Data360 Analyze

 View Only
  • 1.  String Percent Match

    Employee
    Posted 10-11-2019 07:56

    Note: This was originally posted by an inactive account. Content was preserved by moving under an admin account.

    Is there a experimental module or python code that can take two strings and return a % of match between them ?  I tried using the fuzzy nodes that's not what i'm looking for.  



  • 2.  RE: String Percent Match

    Employee
    Posted 10-17-2019 05:22

    You could investigate some of the options described in this StackOverflow post.

     

    Here is the equivalent of the first example in the post using a Transform node.

     

     

    #### ConfigureFields Script

    from difflib import SequenceMatcher

    #Configure all fields from input 'in1' to be mapped
    #to the corresponding fields on the output 'out1'
    out1 += in1

    out1.MatchRatio = float

    def strSimilar(a, b):
      if (a is Null or b is Null):
        return Null
      else:
        return SequenceMatcher(None, a, b).ratio()

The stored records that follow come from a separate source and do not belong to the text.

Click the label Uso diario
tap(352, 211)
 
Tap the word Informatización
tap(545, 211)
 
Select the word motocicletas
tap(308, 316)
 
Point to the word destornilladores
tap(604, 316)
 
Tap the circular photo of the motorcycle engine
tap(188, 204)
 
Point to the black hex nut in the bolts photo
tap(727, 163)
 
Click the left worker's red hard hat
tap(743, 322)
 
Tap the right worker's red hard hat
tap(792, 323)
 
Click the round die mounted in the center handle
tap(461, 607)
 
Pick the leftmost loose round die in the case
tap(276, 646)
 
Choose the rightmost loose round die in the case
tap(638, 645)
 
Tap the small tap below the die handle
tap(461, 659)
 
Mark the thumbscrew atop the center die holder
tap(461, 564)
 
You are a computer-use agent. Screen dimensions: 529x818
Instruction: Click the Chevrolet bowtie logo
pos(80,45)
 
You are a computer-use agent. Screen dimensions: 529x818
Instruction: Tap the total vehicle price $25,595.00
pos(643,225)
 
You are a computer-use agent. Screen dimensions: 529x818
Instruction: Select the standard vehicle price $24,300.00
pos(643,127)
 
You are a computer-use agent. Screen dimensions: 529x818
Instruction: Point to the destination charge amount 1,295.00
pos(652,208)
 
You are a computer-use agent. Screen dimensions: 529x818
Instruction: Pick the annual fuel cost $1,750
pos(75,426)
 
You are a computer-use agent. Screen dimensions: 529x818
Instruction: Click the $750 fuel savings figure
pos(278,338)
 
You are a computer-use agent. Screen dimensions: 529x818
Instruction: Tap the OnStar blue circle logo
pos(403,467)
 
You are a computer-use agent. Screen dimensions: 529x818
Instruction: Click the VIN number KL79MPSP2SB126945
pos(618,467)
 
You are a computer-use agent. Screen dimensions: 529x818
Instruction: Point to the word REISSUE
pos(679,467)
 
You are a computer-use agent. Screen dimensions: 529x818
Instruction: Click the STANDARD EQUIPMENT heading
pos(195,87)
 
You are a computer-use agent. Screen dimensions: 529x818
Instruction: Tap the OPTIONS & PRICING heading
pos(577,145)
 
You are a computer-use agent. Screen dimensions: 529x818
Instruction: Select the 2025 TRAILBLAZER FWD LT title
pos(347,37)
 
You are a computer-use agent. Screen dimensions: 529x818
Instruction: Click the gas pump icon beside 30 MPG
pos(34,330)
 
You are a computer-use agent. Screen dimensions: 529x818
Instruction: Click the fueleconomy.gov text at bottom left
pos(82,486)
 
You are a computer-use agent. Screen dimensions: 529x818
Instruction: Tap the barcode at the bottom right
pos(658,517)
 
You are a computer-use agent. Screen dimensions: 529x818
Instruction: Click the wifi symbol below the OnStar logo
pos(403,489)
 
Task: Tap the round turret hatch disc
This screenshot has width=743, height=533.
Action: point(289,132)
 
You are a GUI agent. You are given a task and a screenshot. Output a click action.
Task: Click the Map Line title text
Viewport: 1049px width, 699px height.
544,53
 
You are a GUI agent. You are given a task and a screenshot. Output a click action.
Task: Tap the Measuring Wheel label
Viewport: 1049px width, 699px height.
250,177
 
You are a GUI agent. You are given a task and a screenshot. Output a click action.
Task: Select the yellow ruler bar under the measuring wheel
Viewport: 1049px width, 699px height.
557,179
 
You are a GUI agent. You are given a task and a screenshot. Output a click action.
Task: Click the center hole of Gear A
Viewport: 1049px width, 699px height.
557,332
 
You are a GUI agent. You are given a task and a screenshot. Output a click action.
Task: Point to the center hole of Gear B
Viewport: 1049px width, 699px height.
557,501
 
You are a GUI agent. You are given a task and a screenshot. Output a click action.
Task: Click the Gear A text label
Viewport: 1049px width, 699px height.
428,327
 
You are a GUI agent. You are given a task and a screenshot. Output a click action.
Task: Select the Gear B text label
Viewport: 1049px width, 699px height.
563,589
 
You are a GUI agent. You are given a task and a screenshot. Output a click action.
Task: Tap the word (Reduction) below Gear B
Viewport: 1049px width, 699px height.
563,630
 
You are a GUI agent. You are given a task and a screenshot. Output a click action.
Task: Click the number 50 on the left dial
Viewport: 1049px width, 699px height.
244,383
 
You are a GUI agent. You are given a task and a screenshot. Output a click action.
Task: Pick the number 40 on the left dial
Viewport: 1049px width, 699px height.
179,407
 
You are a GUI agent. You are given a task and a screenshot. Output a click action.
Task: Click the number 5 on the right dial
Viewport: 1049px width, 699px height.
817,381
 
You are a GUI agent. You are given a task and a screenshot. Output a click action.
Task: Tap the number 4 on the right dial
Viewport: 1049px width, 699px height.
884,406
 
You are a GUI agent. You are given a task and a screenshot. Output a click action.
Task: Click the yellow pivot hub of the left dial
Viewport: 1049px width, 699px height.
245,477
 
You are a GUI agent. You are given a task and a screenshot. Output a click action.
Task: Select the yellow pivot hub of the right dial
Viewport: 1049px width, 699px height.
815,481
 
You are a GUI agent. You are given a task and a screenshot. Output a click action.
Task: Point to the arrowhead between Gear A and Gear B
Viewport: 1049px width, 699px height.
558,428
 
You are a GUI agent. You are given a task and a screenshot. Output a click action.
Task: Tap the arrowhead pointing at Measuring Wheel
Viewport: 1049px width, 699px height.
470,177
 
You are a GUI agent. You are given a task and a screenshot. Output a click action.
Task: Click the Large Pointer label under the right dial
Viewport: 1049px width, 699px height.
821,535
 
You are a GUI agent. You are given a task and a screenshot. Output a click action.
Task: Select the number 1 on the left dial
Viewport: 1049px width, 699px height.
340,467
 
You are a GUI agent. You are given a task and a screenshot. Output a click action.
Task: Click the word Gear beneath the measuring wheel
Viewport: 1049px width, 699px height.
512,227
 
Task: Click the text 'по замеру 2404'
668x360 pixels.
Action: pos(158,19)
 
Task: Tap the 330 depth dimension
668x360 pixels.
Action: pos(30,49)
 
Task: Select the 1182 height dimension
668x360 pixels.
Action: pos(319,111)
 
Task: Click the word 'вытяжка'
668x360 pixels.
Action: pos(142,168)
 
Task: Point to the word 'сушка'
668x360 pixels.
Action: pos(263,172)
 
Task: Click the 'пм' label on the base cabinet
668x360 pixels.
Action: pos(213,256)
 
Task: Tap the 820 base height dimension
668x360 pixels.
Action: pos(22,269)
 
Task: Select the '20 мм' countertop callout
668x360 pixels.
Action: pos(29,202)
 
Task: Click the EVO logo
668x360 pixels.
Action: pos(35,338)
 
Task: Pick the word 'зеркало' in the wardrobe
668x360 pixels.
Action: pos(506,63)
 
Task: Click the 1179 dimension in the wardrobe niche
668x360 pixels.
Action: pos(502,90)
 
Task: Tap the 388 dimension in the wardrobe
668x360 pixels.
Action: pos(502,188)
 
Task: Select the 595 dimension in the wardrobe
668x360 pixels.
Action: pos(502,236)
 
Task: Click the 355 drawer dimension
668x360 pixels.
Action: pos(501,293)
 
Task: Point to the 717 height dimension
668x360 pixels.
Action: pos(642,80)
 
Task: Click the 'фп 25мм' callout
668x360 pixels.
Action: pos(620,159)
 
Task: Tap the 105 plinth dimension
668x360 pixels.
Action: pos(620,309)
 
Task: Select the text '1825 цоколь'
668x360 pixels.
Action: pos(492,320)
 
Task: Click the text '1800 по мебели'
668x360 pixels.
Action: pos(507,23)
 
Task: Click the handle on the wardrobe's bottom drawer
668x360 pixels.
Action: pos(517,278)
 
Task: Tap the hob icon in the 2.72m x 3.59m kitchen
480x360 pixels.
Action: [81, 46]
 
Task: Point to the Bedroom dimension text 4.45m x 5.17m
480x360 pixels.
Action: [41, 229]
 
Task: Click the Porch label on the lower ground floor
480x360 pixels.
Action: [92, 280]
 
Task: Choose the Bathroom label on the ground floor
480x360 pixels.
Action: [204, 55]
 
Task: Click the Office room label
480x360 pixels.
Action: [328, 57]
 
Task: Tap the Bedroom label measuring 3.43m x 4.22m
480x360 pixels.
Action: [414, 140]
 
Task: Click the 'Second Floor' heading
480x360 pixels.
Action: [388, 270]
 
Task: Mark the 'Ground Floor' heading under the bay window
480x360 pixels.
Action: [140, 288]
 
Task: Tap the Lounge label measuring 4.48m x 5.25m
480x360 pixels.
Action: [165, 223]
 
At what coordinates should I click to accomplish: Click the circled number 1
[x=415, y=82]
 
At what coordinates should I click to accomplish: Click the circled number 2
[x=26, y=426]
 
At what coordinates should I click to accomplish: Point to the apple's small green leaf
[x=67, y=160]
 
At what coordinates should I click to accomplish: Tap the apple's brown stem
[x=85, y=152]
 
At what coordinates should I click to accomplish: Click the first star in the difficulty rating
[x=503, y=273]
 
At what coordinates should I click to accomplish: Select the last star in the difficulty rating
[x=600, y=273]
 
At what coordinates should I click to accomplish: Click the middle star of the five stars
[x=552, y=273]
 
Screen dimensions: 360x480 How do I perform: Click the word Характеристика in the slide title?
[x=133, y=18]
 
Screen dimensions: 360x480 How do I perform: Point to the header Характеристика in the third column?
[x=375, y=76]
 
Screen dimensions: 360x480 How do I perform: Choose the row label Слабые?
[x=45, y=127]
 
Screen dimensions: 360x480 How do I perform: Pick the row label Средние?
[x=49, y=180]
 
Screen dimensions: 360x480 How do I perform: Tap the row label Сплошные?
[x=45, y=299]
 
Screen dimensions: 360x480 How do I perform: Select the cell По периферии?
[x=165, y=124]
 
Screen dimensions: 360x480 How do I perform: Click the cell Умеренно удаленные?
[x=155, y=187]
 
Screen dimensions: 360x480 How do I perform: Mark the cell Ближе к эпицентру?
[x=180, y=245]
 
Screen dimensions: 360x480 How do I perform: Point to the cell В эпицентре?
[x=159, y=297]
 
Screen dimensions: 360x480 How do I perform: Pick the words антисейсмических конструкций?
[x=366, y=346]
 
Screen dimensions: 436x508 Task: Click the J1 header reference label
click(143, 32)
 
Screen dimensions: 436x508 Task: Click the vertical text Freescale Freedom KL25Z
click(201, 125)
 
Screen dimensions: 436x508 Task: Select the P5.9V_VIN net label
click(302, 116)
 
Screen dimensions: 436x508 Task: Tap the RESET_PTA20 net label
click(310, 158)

    #### End ConfigureFields Script

     

    #### ProcessRecords Script

    #Copy all fields from input 'in1' to the corresponding output fields
    #in output 'out1'. Copies the values of the fields that have been setup
    #in the mapping defined in the ConfigureFields property
    out1 += in1

    out1.MatchRatio = strSimilar(fields.StringA, fields.StringB)

    #### End ProcessRecords Script

     

    Note, you may need to use the Python node rather than the Transform node if you are interested in using 3rd party Python packages.